Segment Start: Study material

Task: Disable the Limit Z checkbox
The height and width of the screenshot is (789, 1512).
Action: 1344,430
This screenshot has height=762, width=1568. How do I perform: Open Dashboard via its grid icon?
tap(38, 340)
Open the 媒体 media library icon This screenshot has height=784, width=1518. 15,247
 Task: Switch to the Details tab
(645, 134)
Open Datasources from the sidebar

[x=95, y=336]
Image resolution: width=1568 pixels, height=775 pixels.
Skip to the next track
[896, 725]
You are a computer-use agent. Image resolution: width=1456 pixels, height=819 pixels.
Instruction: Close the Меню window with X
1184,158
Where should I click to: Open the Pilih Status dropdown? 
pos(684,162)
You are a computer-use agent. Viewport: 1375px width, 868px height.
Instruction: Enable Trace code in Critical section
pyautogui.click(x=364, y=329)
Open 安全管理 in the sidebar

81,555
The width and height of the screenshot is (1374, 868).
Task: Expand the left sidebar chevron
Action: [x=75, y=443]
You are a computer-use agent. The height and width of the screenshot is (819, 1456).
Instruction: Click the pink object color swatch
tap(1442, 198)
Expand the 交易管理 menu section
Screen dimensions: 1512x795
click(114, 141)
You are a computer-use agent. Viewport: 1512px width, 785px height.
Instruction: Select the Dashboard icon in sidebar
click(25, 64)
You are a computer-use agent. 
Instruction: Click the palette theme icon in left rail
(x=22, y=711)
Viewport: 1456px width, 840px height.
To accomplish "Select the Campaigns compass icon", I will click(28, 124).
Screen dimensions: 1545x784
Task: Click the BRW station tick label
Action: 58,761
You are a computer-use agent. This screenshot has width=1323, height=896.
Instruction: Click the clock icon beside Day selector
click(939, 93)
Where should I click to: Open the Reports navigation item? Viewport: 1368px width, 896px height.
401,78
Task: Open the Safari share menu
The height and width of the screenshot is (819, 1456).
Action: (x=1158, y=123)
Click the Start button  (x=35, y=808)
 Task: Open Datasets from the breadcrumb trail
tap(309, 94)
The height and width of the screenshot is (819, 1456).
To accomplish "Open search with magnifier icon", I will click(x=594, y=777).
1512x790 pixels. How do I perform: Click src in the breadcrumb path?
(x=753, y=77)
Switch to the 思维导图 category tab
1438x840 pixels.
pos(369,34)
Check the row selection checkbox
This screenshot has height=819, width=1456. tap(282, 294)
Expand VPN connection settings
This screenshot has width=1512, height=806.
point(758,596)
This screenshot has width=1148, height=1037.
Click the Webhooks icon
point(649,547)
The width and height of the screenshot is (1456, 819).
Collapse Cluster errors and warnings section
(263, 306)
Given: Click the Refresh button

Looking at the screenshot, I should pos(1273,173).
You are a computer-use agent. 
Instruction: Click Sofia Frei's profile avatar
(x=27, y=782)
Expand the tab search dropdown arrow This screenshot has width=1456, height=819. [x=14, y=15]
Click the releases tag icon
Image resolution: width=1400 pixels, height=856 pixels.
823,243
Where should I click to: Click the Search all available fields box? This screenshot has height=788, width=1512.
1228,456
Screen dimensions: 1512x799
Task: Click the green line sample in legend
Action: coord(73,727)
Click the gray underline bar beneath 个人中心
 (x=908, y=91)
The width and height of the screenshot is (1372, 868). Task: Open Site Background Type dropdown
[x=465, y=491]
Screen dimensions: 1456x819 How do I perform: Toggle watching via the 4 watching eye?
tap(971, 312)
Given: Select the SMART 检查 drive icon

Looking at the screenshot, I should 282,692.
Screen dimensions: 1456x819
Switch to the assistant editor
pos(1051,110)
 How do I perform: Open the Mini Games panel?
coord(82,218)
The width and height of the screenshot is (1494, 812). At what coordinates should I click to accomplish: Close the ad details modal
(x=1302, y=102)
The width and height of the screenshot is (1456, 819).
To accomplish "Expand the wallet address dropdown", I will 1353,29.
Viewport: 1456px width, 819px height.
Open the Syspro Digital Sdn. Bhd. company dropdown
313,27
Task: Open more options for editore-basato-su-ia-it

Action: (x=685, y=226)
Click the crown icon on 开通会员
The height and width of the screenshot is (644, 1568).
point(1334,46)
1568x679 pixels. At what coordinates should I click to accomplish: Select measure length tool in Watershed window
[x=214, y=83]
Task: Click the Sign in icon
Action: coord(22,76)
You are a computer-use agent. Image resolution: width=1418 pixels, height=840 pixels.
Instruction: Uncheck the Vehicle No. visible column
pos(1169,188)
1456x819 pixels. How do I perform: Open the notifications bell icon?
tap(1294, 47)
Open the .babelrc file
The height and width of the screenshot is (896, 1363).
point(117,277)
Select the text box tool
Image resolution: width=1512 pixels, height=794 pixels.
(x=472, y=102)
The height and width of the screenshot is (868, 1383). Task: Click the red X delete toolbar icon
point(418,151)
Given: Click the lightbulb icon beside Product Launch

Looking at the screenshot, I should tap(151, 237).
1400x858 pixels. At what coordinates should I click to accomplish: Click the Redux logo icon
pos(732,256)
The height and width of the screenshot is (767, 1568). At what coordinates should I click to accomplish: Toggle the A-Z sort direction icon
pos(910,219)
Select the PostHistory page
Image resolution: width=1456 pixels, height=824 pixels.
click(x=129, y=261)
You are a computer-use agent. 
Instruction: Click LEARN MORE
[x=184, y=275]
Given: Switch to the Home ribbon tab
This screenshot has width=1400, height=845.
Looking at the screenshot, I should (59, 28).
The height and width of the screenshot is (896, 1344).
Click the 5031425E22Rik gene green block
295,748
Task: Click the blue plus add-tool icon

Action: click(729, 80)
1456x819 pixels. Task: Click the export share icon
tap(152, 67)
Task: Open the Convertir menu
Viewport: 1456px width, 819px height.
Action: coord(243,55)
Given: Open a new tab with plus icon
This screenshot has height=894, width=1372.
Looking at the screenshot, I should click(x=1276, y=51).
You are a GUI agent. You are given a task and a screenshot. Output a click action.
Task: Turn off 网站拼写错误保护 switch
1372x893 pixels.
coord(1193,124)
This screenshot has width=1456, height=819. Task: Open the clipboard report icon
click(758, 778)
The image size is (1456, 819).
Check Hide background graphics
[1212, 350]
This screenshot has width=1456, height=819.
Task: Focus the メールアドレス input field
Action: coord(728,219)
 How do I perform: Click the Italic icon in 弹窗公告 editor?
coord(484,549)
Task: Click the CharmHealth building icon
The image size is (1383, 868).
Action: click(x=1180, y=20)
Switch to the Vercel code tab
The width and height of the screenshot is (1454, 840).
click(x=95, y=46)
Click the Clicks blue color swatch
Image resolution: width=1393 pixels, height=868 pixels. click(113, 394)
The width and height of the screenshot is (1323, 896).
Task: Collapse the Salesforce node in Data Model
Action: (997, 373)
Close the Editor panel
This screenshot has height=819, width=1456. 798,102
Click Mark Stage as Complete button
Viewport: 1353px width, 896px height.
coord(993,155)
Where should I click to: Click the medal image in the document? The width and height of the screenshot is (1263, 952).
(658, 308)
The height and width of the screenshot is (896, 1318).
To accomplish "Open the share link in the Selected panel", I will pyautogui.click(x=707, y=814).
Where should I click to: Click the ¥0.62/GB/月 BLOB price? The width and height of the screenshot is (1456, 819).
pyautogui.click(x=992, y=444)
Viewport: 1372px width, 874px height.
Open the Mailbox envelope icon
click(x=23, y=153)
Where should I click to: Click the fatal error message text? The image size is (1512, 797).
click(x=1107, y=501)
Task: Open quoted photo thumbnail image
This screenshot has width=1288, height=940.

Segment End: Study material

= Task to complete =
Filter the entries down to the lines with the word "menu" in them, and copy those lines.

= Expected output =
Expand the 交易管理 menu section
Task: Open the Safari share menu
Task: Open the Convertir menu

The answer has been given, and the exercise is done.